Objective: Please count the lines in the records below that contain the word "Click", and reply with that number only.

Supplied records:
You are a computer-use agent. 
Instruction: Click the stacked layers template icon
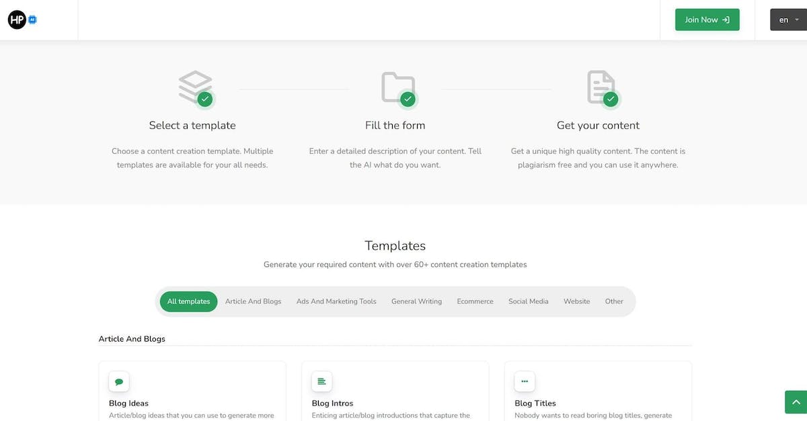[x=195, y=87]
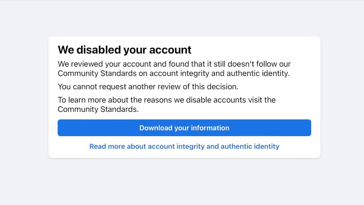The image size is (364, 205).
Task: Click the We disabled your account heading
Action: coord(125,50)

Task result: 2